Friday, October 19, 2012

Beyond Fear Into the Joy of Vulnerability

Last Sunday's gospel reading told the famous story of the young man who had lived a perfect life according to the law, according to what was expected of him. I suppose he had spent sometime listening to Jesus preach and had some knowledge of his teaching. I suspect he felt confident as he approached Jesus. I suspect ultimately the man was anticipating confirmation as he told Jesus that he had lived the perfect life, which was expected of him, in living rightly according to the laws of his faith. I suspect the wealthy young man was being a bit ironic, and maybe a little cocky, when with maybe a confident smile on his face, he asked Jesus, "Master, what else do I need to do to enter paradise?" We know the answer.

"Give away everything you own to the poor." Jesus told him, I suspect with a quiet voice, barely above a whisper and with a little smile on his face.

Had I been the rich man, I too would have been greatly sad and thunderstruck in Jesus's whispered answer. I would have said to myself, "I was afraid Jesus was going to say something like that."

I know how the rich young man felt. It's not that I fear God in the sense of "wrath of God stuff" or eternal punishment for my sins. No, I trust in Jesus, my transgressions are forgiven, as he promises, as I begin to live in the new life, the New Creation birthed in the shadow of the cross. Unlike the young man I have never come close to living the life expected of me, but Jesus has for me. I trust Jesus in this.

So if I'm not fearing wrath of God stuff, then what is it I fear about God?

I fear what God will ask of me. I fear what God will ask of me beyond the expected. I fear what God reveals to me about myself, about both the things I feel good about and about the apprehension I have about myself. I fear those things I too must give away, surrender, in order to fully realize my humanity. I fear the vulnerability true love requires, the vulnerability which is reflected in God's vulnerable love born on the cross. 

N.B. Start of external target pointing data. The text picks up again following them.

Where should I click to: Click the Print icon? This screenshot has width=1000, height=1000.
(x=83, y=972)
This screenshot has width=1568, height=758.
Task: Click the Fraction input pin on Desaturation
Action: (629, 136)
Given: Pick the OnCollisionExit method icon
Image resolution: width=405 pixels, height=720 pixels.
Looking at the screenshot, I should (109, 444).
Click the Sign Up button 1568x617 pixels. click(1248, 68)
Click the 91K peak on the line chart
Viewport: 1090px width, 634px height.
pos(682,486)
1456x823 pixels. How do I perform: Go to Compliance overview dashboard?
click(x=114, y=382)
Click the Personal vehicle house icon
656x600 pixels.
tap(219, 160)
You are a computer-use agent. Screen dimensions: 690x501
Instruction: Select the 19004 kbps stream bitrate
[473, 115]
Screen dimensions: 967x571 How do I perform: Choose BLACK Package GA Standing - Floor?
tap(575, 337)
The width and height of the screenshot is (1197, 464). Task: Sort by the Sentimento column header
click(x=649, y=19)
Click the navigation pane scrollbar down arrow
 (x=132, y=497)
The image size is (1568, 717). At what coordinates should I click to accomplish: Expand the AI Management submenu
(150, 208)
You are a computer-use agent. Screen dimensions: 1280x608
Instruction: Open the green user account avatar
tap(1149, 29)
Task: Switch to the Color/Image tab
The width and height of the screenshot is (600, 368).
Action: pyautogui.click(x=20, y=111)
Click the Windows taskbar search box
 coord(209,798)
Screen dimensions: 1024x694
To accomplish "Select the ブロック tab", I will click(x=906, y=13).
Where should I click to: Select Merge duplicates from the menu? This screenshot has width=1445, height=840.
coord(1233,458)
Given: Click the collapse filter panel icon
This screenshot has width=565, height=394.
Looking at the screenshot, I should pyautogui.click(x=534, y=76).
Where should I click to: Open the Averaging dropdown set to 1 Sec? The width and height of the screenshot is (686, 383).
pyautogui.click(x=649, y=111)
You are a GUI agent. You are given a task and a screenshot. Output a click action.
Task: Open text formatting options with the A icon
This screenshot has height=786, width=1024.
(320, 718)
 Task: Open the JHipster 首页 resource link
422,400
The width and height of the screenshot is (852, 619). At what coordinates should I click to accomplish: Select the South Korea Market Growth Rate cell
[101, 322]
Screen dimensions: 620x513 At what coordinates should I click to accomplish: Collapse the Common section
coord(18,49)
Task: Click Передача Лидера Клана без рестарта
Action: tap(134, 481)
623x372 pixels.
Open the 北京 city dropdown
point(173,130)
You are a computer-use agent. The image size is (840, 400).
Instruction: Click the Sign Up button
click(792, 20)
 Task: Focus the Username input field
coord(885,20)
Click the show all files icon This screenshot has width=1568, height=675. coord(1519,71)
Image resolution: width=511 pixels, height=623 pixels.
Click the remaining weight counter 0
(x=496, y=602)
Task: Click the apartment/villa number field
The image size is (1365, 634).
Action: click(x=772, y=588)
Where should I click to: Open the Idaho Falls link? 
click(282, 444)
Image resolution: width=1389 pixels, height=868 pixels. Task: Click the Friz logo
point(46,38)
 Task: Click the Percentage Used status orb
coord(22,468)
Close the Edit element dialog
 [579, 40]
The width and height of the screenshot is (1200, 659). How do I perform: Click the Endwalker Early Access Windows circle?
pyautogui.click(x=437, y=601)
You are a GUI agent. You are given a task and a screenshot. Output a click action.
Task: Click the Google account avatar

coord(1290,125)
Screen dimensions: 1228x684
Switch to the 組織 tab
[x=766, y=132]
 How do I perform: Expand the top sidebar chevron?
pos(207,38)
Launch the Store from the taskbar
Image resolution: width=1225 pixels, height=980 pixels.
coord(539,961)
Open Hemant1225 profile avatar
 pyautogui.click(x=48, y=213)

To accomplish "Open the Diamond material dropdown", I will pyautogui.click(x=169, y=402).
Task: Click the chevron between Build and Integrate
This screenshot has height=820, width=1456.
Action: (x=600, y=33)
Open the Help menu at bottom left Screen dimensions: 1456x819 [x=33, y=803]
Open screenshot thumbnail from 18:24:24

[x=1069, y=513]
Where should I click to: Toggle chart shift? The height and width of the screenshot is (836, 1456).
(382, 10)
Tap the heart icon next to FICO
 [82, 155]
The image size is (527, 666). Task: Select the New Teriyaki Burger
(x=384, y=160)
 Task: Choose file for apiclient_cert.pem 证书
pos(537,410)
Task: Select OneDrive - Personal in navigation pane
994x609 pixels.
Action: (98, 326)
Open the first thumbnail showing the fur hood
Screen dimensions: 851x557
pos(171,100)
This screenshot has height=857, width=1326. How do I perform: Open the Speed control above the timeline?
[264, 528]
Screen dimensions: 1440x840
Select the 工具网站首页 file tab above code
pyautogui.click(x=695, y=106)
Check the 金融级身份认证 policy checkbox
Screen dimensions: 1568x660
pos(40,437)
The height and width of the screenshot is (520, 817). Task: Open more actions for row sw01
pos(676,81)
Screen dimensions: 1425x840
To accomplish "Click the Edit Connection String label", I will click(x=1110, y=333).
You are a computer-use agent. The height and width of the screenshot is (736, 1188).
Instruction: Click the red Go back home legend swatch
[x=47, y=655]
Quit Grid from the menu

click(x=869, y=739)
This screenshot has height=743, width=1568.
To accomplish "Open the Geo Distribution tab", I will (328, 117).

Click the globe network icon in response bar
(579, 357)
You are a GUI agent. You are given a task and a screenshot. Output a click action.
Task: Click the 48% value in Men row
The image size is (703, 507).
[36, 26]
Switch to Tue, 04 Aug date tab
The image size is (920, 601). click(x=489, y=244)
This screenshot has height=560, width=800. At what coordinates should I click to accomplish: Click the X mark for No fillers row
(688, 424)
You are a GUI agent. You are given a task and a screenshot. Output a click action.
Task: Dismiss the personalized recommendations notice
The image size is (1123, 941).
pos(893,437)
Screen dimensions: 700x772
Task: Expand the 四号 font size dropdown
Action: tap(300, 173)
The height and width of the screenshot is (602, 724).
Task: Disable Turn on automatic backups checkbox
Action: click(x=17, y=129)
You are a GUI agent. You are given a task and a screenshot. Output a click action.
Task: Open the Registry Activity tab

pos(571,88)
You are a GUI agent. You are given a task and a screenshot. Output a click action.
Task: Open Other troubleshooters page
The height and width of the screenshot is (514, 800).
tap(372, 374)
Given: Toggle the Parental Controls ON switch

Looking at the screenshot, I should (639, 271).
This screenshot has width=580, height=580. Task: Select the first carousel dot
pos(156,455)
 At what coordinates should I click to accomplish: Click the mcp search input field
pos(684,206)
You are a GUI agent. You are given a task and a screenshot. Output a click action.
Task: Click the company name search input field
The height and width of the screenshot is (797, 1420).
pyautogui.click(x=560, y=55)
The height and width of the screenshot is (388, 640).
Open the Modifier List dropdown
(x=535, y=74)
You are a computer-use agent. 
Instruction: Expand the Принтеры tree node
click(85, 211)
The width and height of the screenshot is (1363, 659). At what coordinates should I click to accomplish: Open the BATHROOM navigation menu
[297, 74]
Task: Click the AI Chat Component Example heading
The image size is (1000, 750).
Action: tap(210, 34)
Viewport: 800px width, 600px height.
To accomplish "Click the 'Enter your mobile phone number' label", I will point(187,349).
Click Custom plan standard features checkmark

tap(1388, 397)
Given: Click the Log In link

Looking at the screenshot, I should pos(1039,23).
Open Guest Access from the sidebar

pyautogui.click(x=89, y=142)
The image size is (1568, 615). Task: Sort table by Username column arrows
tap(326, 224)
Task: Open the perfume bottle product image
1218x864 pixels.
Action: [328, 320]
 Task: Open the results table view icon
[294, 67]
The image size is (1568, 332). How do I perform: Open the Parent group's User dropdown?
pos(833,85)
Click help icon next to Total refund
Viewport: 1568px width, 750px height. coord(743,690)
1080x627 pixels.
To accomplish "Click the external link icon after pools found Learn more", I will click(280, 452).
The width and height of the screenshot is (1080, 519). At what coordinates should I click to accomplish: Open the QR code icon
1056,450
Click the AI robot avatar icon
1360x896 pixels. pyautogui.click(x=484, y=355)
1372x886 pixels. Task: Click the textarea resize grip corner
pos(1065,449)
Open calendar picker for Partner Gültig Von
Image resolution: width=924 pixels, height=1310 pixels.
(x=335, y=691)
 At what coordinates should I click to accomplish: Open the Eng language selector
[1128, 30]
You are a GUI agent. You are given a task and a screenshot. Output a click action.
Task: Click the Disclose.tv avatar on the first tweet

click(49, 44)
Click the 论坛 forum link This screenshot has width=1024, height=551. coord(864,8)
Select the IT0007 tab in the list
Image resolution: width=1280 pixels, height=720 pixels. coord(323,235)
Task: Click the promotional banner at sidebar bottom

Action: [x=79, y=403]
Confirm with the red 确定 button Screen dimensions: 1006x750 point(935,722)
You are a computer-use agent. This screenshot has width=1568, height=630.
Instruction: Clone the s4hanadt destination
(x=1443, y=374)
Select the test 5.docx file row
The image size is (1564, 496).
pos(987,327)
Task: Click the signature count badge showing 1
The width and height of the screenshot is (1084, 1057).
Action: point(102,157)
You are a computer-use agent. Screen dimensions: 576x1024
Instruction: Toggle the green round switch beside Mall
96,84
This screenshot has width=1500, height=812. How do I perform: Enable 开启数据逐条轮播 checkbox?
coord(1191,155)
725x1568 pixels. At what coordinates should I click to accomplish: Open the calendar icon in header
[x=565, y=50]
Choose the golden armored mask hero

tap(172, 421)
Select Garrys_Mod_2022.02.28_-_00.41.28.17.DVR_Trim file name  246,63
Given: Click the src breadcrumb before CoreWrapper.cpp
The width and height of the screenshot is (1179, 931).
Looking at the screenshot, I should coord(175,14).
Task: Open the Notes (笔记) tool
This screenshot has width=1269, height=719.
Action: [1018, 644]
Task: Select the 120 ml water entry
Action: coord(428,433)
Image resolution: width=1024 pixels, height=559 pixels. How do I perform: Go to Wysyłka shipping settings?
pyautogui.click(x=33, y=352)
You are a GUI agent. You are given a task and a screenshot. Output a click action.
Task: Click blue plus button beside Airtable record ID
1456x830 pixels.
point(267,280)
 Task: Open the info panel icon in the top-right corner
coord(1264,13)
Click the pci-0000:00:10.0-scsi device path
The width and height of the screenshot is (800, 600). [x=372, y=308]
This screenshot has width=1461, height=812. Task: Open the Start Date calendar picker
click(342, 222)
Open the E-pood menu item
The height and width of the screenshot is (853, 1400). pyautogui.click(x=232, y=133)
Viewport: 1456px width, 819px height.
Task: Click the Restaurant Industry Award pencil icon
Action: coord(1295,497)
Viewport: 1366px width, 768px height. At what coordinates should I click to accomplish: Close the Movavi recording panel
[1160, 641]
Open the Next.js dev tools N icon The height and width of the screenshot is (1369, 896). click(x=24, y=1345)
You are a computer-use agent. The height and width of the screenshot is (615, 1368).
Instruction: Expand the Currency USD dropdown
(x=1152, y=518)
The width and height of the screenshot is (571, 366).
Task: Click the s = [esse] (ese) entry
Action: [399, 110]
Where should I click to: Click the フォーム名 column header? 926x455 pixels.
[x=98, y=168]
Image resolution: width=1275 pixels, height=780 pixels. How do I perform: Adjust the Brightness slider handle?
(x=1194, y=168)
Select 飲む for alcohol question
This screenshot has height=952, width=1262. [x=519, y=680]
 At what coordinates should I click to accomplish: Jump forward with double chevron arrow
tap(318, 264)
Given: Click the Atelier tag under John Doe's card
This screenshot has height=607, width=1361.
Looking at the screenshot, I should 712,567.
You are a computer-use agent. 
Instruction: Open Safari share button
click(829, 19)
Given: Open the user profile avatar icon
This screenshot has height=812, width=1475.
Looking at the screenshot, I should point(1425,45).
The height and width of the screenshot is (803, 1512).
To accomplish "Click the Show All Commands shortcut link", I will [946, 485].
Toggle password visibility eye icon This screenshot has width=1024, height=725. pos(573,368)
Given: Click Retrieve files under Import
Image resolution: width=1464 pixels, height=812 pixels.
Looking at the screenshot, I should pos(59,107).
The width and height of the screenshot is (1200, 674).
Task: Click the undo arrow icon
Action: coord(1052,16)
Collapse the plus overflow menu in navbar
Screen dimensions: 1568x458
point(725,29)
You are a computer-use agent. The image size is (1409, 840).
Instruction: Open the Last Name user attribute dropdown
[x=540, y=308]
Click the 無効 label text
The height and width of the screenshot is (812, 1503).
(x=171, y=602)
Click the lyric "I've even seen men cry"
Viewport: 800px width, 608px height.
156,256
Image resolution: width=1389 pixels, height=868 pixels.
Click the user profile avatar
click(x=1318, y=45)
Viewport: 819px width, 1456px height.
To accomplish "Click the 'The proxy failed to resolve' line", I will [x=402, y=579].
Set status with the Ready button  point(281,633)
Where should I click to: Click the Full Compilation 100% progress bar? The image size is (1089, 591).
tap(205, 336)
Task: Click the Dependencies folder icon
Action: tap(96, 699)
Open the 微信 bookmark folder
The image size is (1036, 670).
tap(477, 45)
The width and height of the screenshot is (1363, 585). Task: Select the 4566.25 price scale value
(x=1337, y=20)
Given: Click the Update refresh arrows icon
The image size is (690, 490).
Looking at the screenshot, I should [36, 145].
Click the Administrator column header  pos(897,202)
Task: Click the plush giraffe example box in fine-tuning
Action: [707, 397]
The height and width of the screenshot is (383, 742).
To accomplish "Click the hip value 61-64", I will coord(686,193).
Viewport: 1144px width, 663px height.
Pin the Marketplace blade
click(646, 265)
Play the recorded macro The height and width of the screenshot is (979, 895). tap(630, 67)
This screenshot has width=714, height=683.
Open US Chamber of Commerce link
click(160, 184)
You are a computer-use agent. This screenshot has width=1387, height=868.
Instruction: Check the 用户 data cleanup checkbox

I fear the vulnerability which compassion requires, the vulnerability for my own weakness and sorrow, I fear the willingness to embrace my suffering in God's compassionate love, to be healed and transformed from a person self-absorbed in fearfulness and woundedness, into a compassionate companion to self, humanity and creation. I cannot truly embrace the suffering of the world unless I first embrace mine in the healing salvation of the embrace. 

When I deny my suffering, I conveniently too deny the suffering of the world. It's not enough to do what is merely expected, but I have to extend myself, into my heart and soul, towards the truth of who I am: sorry, mistaken, weak, in pain, hopeless and sad, yes; but also to acknowledge myself as one who is much more in the hope of God's love, one who is also living the future hope, now, as one forgiven, relieved, healed, made whole, and knowing the real joy of love.

There is real joy to be found in vulnerability. Real love requires willingness for vulnerability in the face of human struggles, sorrows and tribulations, which are more in number than in all the stars above and around us. We have to have a willingness to be vulnerable in order to more fully love, and be vulnerable to be more fully loved.This is the way to joy, to be abandoned in love. This is the Way of Jesus, the Way of the living God: upright, vulnerable, arms stretched out, chest and belly exposed, awaiting the sweet vulnerable embrace of the world.